2019年の改正では、犬猫の繁殖業者に対して「数値規制」が導入されました。ケージの大きさや1人あたりの飼育頭数に数値基準が設けられたもので、ペットホテルにも間接的に影響しているのです。開業前に、環境省が公表している「動物の適切な飼養管理方法等に関する検討会」のガイドラインを確認しておくと、設備面での準備が進めやすくなります。
申請の手続きと費用の目安
申請先と必要書類
第一種動物取扱業の登録申請は、事業所を置く都道府県または政令市の動物愛護担当窓口に行います。主に必要な書類は以下のとおりです。
- 動物取扱業登録申請書
- 動物取扱責任者の資格・実務経験を証明する書類(卒業証明書、在職証明書など)
- 事業所の平面図・施設の写真
- 飼養施設の構造・規模を示す書類
- 取り扱う動物の種類と予定頭数を記載した書類
様式や添付書類の内容は自治体によって異なるため、管轄窓口への事前確認が不可欠です。申請から登録証の交付まで、おおむね1〜2か月かかる場合が多く、開業スケジュールに余裕を持って準備する必要があります。
登録手数料
登録手数料は自治体ごとに異なりますが、おおむね1万5,000円〜3万円程度が多い傾向にあります。業種区分(販売・保管・訓練など)によって手数料が変わるのは、多くの自治体に共通した特徴です。また登録は5年ごとの更新制で、更新手数料も別途かかります。更新を怠ると登録が失効し、業務を続けると無登録営業になるため注意が必要です。
豆知識 — 2019年改正で変わった罰則と数値規制
動物愛護管理法は2019年(令和元年)に大幅に改正されました。背景には、悪質なブリーダーや劣悪なペットショップへの社会的な批判の高まりがあります。主な改正点は次の3つです。

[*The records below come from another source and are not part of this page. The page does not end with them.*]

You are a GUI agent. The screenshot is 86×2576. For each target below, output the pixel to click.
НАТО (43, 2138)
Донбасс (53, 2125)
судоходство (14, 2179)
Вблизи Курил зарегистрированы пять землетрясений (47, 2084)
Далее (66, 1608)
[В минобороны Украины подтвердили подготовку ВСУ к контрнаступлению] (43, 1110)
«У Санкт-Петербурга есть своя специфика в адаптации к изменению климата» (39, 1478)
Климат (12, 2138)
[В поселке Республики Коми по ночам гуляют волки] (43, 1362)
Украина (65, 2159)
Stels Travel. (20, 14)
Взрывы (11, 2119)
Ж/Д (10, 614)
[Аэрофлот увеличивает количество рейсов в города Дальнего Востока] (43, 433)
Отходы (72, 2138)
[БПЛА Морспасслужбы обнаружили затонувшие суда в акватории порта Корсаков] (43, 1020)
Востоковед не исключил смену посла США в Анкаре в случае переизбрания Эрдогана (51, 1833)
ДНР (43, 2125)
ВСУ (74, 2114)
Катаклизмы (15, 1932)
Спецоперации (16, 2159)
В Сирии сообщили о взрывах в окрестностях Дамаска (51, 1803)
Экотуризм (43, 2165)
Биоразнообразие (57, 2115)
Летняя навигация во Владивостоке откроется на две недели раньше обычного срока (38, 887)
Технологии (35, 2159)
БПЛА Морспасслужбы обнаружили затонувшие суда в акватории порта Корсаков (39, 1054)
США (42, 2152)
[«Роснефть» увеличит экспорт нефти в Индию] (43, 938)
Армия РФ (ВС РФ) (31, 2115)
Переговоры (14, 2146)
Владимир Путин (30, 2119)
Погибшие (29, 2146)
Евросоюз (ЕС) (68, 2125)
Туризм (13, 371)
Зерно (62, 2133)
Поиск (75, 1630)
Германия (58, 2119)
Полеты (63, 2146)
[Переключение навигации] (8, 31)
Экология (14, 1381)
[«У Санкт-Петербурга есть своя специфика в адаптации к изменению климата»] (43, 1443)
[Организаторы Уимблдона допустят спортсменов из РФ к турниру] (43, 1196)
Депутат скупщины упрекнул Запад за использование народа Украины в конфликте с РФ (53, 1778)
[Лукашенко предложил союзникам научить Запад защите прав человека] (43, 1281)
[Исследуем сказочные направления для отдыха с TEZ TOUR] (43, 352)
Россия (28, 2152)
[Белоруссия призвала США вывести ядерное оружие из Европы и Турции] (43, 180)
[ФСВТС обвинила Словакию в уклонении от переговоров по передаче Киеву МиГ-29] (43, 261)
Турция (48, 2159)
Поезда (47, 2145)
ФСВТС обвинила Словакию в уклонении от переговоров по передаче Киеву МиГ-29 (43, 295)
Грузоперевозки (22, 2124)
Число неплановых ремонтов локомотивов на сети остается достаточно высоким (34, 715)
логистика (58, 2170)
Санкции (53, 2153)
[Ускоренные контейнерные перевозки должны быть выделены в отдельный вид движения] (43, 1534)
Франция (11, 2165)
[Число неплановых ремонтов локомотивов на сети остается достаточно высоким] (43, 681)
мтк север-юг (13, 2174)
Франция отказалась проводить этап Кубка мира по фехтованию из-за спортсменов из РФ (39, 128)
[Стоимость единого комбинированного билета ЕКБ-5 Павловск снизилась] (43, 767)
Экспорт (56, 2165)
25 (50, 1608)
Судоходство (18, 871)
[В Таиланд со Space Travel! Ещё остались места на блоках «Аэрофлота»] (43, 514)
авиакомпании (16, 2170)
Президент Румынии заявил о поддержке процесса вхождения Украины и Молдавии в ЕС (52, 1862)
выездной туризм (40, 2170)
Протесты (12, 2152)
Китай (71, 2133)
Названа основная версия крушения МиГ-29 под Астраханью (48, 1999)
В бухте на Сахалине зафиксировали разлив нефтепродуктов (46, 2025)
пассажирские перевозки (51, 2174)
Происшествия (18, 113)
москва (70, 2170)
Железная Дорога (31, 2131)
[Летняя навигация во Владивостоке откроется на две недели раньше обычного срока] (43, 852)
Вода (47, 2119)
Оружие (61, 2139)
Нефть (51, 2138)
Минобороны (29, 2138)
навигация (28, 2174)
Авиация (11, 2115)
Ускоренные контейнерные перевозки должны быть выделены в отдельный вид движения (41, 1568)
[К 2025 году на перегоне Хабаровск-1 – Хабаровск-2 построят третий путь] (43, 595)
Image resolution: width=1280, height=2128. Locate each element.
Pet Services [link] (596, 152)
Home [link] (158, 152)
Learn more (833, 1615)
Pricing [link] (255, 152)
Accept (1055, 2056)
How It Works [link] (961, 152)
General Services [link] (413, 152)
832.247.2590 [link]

- 罰則の強化: 動物虐待に対する懲役刑が「2年以下」から「5年以下」に引き上げられ、罰金も最大500万円に。無登録営業の罰金上限は100万円
- 数値規制の導入: 繁殖業者向けに、1頭あたりのケージ面積や1人が管理できる頭数に数値基準が設定された
- マイクロチップ義務化: 2022年6月以降、販売される犬猫へのマイクロチップ装着が義務化。個体管理の重要性が業界全体に浸透
特に罰則強化は、ペットホテル経営者にも直接関係するものです。無登録営業だけでなく、登録後も法定の飼養管理基準を逸脱すると行政処分の対象になります。登録証の取得は「スタート」であって、継続的な法令遵守が求められる点は、他の業種と大きく異なります。
動物取扱業の登録は「手続きの一つ」に見えて、その背景には動物の命を扱う業者への社会的責任が問われているのです。登録証を取得してからが開業の出発点で、更新・施設管理・責任者研修が継続的に求められる点も、他の業種と異なる特性です。